EXTRACT TO READ Start Marker
On Friday, 29th July 2022, the Centre for Sustainable Development Studies (CSDS) of Asian Vision Institute (AVI) organized the fourteenth AVI-SDGs Dialogue webinar series on “Youth Participation in Sustainable Development” via online Zoom and Facebook live stream. The distinguished panellists for this webinar include H.E. Mr Chek Lim, the Deputy Secretary General of the General Secretariat of National Youth Development Council (NYDC) Cambodia, and H.E. Mr Dav Ansan, a member of the Central Committee of the Union of Youth Federations of Cambodia (UYFC).
EXTRACT TO READ End Marker
DATASET RECORDS Start Marker
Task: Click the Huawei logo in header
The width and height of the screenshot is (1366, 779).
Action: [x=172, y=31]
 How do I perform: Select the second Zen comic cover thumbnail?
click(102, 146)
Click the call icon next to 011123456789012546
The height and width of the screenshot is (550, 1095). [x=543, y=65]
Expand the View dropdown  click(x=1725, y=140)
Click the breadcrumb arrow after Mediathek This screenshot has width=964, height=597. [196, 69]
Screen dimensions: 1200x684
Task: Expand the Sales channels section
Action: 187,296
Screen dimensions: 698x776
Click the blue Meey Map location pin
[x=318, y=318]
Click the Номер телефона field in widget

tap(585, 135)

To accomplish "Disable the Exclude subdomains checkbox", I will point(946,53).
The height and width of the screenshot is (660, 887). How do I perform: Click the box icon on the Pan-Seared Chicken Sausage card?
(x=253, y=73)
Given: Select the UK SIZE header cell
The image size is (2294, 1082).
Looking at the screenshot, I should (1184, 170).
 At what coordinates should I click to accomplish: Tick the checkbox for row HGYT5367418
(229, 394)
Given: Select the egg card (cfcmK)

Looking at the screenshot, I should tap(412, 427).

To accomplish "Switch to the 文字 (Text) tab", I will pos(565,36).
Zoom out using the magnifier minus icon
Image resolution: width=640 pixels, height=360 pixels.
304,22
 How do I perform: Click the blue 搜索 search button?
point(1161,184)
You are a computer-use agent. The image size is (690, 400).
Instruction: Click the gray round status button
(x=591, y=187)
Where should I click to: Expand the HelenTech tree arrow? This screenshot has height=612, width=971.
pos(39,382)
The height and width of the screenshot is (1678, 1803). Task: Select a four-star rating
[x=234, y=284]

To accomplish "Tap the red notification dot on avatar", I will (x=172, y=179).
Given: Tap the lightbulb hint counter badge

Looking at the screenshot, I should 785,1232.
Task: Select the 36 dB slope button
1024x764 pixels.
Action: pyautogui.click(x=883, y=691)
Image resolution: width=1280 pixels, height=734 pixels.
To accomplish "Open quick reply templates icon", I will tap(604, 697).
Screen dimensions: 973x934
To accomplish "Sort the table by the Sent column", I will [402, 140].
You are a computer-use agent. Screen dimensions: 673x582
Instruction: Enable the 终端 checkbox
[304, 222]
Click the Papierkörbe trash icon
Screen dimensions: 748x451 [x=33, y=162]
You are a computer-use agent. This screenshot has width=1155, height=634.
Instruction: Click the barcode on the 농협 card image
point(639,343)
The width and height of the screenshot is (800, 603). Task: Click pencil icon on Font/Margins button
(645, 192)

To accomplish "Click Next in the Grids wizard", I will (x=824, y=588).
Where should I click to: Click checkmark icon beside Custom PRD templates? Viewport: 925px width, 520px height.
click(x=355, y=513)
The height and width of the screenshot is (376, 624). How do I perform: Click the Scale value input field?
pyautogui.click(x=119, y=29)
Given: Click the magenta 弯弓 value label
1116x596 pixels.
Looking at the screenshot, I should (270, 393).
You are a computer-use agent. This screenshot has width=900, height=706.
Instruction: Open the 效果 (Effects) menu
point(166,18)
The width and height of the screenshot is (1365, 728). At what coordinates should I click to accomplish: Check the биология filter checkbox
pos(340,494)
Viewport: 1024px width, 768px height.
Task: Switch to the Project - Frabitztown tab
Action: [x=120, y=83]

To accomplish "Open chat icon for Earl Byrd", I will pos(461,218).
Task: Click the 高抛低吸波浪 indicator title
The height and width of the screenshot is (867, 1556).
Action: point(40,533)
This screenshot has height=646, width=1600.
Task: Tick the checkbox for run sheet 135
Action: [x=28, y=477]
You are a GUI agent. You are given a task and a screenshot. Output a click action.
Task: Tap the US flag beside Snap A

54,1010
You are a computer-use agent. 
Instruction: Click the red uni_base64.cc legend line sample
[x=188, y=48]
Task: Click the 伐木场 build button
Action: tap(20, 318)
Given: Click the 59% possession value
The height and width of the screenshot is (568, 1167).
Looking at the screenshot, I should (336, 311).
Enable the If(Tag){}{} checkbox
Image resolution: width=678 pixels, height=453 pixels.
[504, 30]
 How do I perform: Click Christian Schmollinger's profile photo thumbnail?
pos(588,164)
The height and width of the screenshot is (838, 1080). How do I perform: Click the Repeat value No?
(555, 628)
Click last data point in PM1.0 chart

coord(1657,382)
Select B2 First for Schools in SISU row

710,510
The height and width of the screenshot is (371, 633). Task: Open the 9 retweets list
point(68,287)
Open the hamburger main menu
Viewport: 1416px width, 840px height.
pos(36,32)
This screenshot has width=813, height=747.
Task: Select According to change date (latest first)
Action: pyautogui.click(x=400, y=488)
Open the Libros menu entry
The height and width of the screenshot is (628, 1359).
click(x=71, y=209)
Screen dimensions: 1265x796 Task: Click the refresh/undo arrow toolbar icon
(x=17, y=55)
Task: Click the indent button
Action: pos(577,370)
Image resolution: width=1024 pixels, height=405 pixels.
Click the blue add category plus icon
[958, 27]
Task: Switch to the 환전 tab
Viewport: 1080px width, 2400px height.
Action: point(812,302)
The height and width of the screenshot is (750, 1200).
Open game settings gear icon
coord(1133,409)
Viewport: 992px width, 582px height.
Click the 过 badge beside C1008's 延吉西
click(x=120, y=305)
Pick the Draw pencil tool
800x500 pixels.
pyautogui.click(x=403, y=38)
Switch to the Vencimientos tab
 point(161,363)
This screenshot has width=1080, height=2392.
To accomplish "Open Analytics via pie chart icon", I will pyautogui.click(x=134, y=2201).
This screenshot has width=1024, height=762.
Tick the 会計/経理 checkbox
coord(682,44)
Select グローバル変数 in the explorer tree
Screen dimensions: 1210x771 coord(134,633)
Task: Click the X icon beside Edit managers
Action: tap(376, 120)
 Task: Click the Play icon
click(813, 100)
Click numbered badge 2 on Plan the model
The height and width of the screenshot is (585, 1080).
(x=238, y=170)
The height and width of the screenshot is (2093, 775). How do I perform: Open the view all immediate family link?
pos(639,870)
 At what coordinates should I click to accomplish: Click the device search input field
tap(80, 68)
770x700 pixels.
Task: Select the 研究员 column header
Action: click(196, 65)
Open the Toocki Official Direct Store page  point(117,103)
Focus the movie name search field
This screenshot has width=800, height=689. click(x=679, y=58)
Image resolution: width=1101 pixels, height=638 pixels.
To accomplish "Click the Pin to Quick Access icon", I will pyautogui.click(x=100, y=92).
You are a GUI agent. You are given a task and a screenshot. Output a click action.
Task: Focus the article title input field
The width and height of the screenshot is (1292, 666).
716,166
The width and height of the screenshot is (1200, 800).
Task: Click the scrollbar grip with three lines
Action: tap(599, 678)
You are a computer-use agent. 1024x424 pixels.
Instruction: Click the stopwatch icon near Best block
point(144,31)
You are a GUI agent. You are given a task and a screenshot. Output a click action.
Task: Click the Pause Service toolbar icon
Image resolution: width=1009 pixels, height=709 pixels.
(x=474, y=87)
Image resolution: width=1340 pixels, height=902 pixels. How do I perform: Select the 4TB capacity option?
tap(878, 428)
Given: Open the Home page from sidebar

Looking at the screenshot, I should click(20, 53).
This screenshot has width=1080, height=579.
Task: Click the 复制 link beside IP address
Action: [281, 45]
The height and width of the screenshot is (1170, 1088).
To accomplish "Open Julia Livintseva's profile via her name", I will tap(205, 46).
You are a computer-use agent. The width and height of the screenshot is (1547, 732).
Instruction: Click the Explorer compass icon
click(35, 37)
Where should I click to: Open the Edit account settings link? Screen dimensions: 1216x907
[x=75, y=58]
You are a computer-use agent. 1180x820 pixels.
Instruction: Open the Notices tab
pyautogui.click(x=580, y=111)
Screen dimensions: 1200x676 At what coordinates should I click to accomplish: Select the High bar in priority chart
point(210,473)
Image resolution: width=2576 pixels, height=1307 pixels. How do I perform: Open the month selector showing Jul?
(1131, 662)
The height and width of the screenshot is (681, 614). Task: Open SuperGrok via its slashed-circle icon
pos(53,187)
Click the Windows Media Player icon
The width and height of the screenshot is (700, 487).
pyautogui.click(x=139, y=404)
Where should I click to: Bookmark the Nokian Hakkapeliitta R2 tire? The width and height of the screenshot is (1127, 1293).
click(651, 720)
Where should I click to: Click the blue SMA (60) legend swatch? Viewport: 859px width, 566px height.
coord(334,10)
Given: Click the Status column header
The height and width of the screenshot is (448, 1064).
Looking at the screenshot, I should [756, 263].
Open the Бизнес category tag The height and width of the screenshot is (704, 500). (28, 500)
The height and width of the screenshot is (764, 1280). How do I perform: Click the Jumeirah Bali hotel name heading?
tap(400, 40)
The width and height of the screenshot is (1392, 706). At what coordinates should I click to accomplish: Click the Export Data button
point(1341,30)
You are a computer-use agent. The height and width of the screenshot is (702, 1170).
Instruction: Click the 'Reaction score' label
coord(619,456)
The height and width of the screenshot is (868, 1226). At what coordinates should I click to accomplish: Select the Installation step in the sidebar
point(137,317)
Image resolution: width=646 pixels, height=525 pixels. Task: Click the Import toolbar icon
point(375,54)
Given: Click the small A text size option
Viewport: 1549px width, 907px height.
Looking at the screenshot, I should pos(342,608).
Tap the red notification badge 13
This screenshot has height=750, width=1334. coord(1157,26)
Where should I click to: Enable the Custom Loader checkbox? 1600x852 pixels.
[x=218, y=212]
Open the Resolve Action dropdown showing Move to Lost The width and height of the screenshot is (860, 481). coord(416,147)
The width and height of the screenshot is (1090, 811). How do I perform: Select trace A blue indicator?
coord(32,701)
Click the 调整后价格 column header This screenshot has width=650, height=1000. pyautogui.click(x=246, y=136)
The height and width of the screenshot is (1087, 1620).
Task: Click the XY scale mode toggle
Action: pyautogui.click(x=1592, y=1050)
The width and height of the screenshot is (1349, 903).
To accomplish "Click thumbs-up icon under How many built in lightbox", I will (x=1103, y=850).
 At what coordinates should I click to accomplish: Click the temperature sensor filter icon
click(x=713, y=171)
DATASET RECORDS End Marker
Write the next part of the text about the AVI-SDGs Dialogue webinar on youth participation in sustainable development, picking up after its last sentence. The entries are separate material and have no connection to the text about the youth participation webinar.

During the discussion, the panellists provided insightful remarks on youth contributions as respective stakeholders working cooperatively with youth. H.E Dav Ansan first started by emphasizing the role of peace, stability, and prosperity in achieving the sustainability of one country, especially Cambodia. He further illustrated the contributions of UYFC to ensure the basic needs of youth, which includes better health, education, adequate job, and volunteerism. For instance, the UYFC has doctor alliances to combat COVID-19 by treating thousands of patients. Furthermore, education-wise, the UYFC provides various scholarships and free extra classes to increase the passing rates of the national exam and ensure more skilled workers. Again, volunteerism is core for UYFC, indicating that only with enthusiastic youth will the country develop faster. H.E Chek Lim further announced the government policy to strengthen youth capacity through education and other extra-curricular activities aligning with sustainable development. The government established the National Youth Policy, which involves relevant stakeholders from national to sub-national levels such as NGOs, and ministries to study the problem and needs of young people to promote education, entrepreneurship, youth participation, arts, culture, and enhance volunteerism. Educational Strategic Plan (ESP) evolved to improve 21st-century skills in responding to the industrial revolution.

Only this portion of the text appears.